0

An Advent Tale: What’s On Fire?

Dutifully, Catholics go on the hunt each year for the highly coveted, purple and pink candle ensemble vital to any serious Advent Wreath. I’m eighty-seven percent sure that I buy a replacement set after Christmas in anticipation of the following liturgical season,  proudly lauding myself for thinking ahead, taking advantage of the sale price, and being prepared. However, I have yet to rediscover those candles in time for the first week’s lighting. Wherever it is that I put them, thinking it the most obvious place of all, has to date not yielded any candles.

Hence I have to run out and buy more each year when there is a drastic unavailability of said candles. I am pretty sure when I pass on from this world and my kids are stuck clearing out my belongings they will unearth a vast supply of advent candles and simply look at one another, shrug their shoulders ,and wonder why.
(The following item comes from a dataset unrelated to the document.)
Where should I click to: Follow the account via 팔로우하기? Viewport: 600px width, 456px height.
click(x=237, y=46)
It will be a mystery they ponder and talk about around the Christmas tree each year, “Silly, crazy mom, whatever was she was thinking of doing with all those candles, bequeathing them to our great grandchildren?”
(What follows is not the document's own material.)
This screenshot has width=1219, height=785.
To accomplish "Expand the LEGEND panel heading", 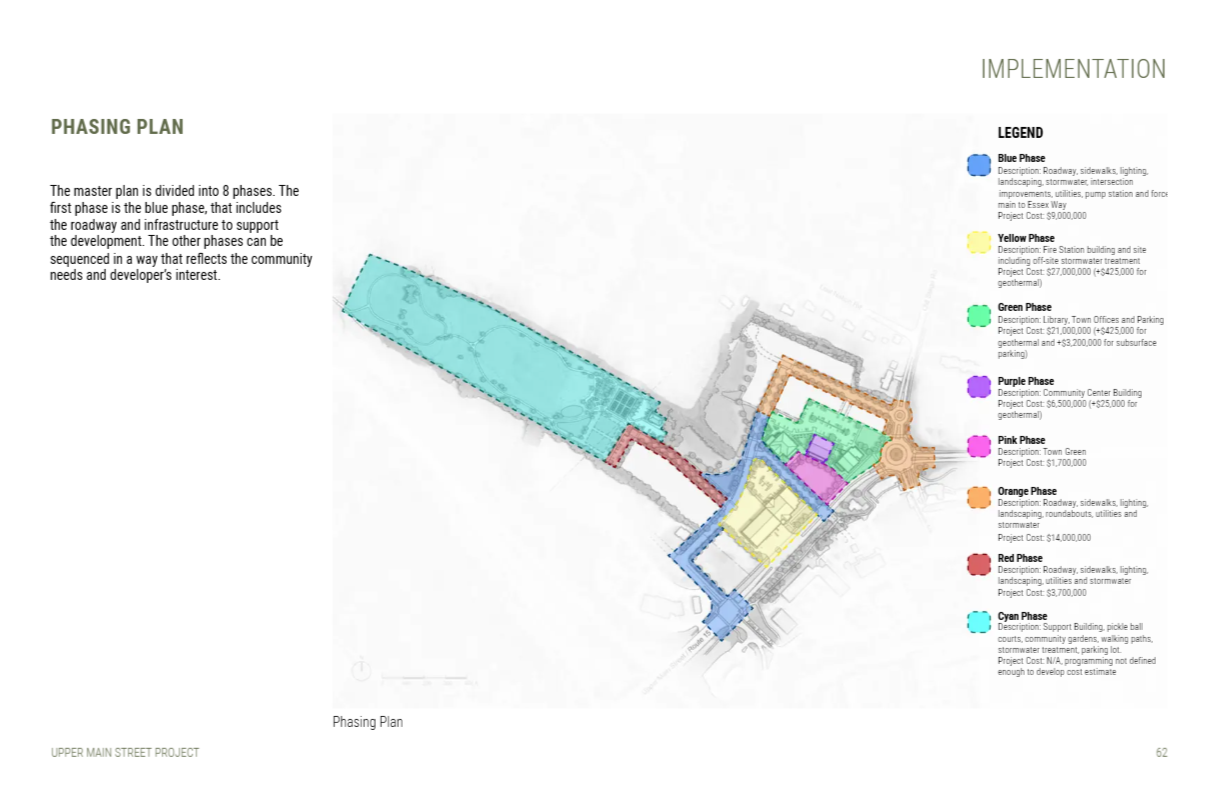I will coord(1019,132).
Each season, I get the creative bug and try to come up with new and ever imaginative ways to display our wreath. One year I thought I would suspend it above our dining room table. This appeared to be all well and good theoretically in an aesthetically pleasing sort of way. Why, it was even “pre-pinterest” in its clever application. Hovering almost angelically above our meals, it was a sight to behold. Functionally, however, one had to always remember to go low when passing the peas or pouring milk.
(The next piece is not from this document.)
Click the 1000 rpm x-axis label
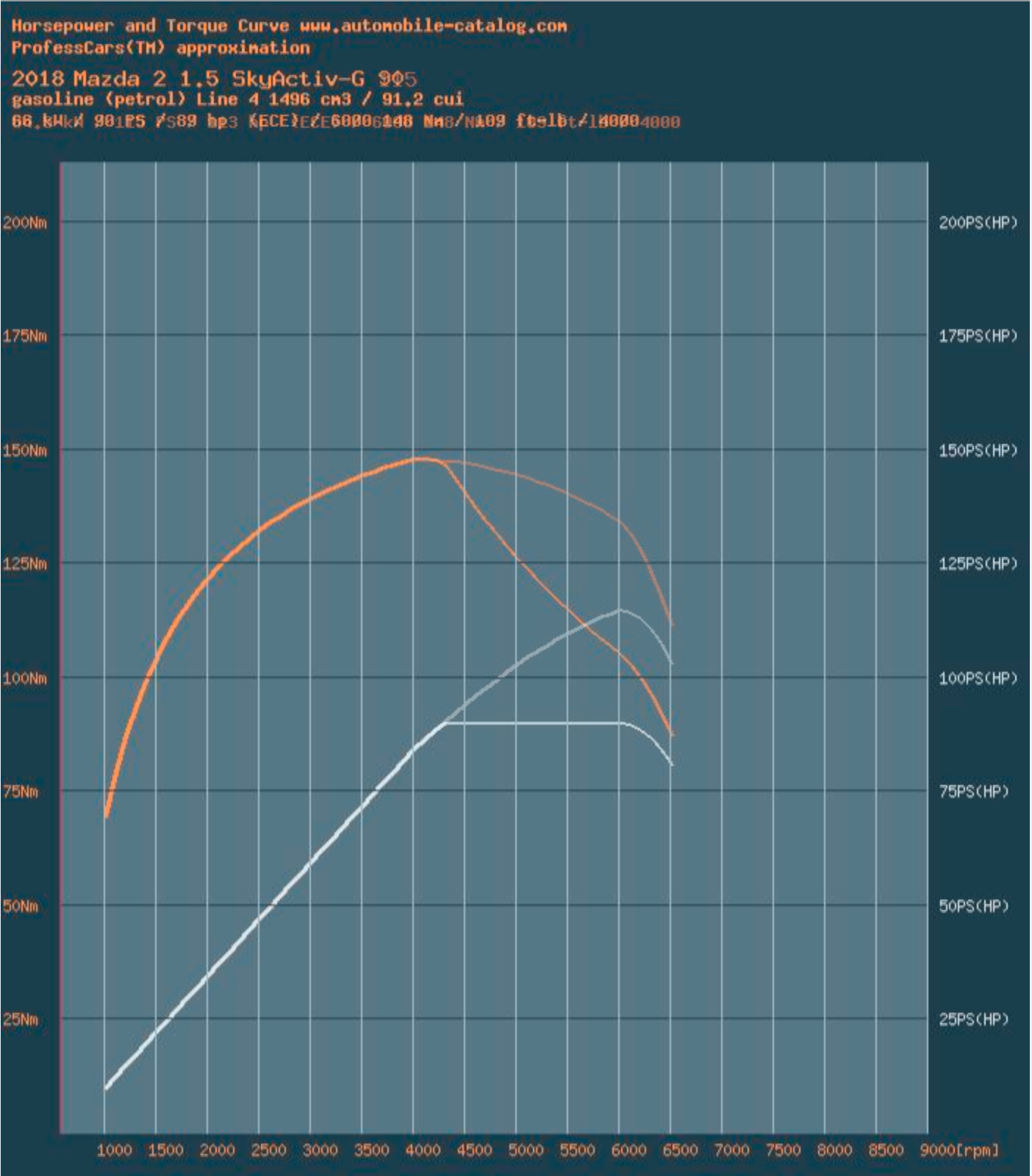This screenshot has width=1032, height=1176. tap(114, 1150)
I remember finishing up the dishes one evening when our son quizzically mentioned something about a fire.  I gazed out into the vast expanse of desert that is arrayed behind our home and scanned the horizon. I didn’t see a fire.  The fire isn’t “out there” someone screamed… it was the beloved advent wreath. Ancient history after dinner, the unattended wreath had caught fire as the candles reached the conclusion of their lives, and made contact with oil rich plastic products. Quickly reacting, we attempted to disengage the wreath from its mooring and gave it “the ‘ol heave ho” into the yard. There we watched it slowly burn out in a blaze of glory. Its demise was not in vain and has gone down in history, recanted each advent with hilarity and other odd memories of Christmas past.

Other not so fond recollections involve tiffs that ensued between the “lighters and the blowers.” The timeless question of who gets to light, and who gets to extinguish was always a hotly debated topic for the younger kids. Once they hit the teenage years they no longer placed that kind of priority on the “subjects worth fighting about” list. It was with great wisdom I find, that the suggested prayers accompanying the lighting usually stipulate who gets to light when. I wonder if there was a long lost addendum that went into detail on the extinguishing that somehow vanished over the centuries. “On the evening previous to the lighting of the rose candle, the youngest female exerts her wee precious breath snuffing out the light.”  Maybe that issue wasn’t a big deal in your homes, but I can assure you our kids made it one in ours. There were a few times we had to relight the whole lot to wrong the infraction and let the right kid have their turn.  Oh, the things we parents do to make peace.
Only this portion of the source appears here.